Less than two years later the people we sold the business to closed down
We offered same day or next day service. A busy day was 20+ repairs done by myself and my ex-wife, sometimes my daughter helped.
PC's were very universal then, power supplies, cpus, memory, hard drives, PCI devices, video cards, even motherboards were mostly inter changeable. Keeping an adequate stock was easy. Never wanted to repair tablets or phones, the parts are all proprietary. No way to sustain our quick turn around, which was one of the key reasons for our loyal customer support. In those days almost all computers were ATX or Micro ATX format, but now there are very many various small form factors that are popular.
Never wanted to charge extreme labor charges or have a long turn around time.
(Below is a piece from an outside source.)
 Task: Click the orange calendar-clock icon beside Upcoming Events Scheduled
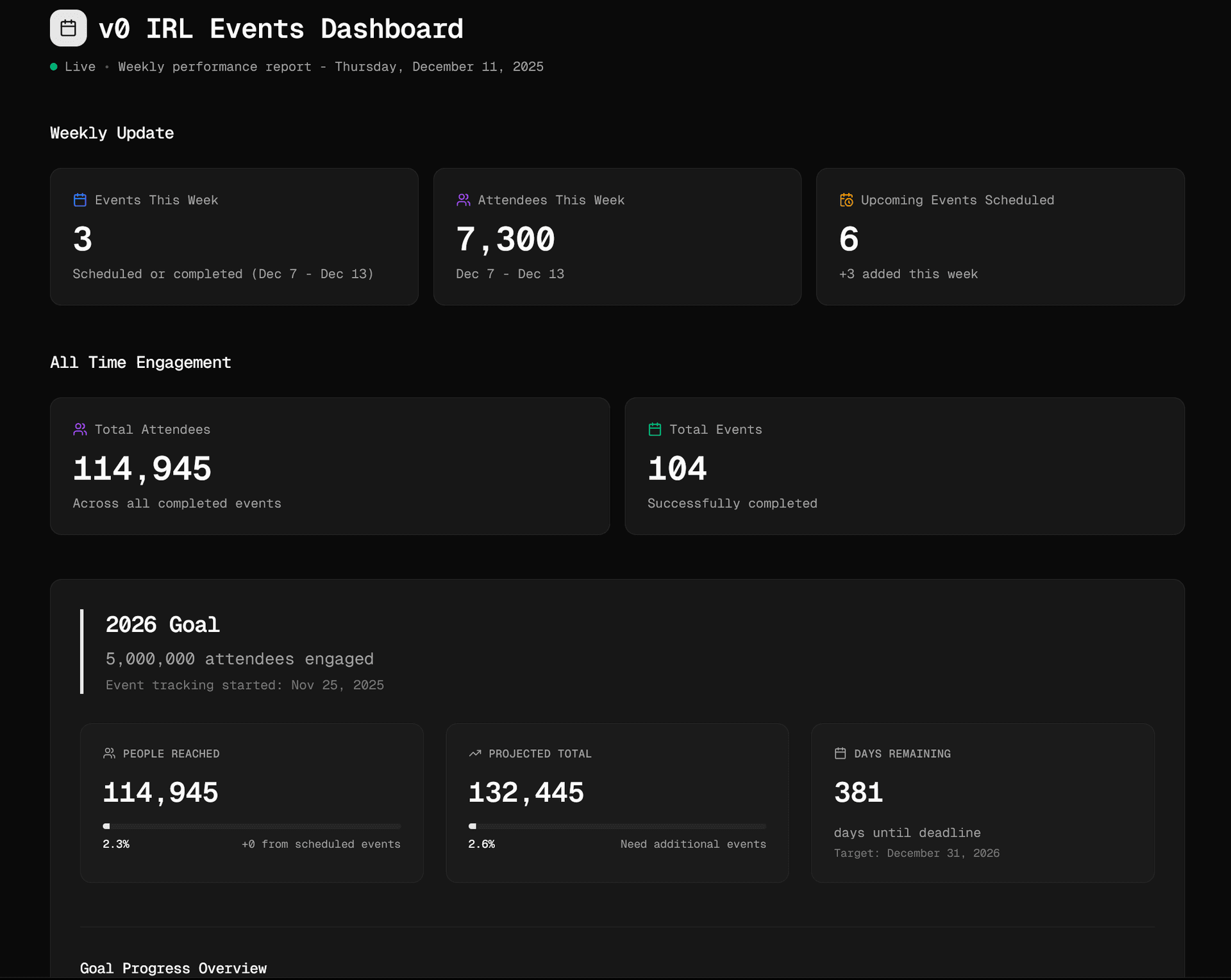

Not sure how that could even work today, as a decent mini computer can easily be purchased for less than $150 from Amazon arriving in just a couple of days.
The last mini pc I bought (typing this on it) was an Intel Jasper Lake quad core with 16GB of memory and a 512GB ssd, $109.
I can only guess, but most modern PC repairs are most likely higher than that. So if one saves important files and data as recommended, it makes financial sense to skip the repair and buy a new one for daily use. Obviously if one is a AAA gamer or doing heavy video editing or scientific computations, maybe a repair is an option. Even so, more powerful PCs can still be bought for a few hundred dollars.